What is a certificate of incorporation and what does it establish? 

The certificate of incorporation is the document that legally creates your corporation under state law. It establishes your company’s name, registered agent, and authorized share structure — including how many shares the company is permitted to issue and what classes of stock exist. It’s filed with the state and can only be amended through a formal process requiring shareholder approval. 

What are corporate bylaws? 

Bylaws are the internal rules that govern how a corporation operates — how the board is structured, how decisions are made, how officers are appointed, and how meetings are conducted. They sit alongside the certificate of incorporation as one of the two foundational governance documents every corporation should have. 

Why do investors review governance documents during diligence? 

Investors want to confirm that the company’s legal structure matches what they’ve been told, that equity was properly authorized and issued, and that the board approvals authorizing the financing were conducted correctly. Gaps or inconsistencies in governance documents can slow a deal or require cleanup before it closes. 

What are board resolutions and why do they matter? 

Board resolutions — typically documented as written consents for early-stage companies — are the formal record of decisions made by the board of directors.

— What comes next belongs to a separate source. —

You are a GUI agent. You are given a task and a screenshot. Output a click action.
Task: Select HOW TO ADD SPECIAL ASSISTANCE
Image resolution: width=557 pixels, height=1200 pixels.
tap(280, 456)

Every significant corporate action should be backed by a board resolution. Companies that haven’t kept up with this documentation often have to ratify past actions as part of financing diligence. 

When do shareholder agreements become relevant? 

Shareholder agreements typically become relevant when outside investors come in. They establish rights among shareholders — transfer restrictions, co-sale rights, drag-along provisions — that go beyond what’s in the foundational documents. Existing shareholder agreements can affect what new investors are willing to accept, so understanding what’s already in place before entering a new financing matters.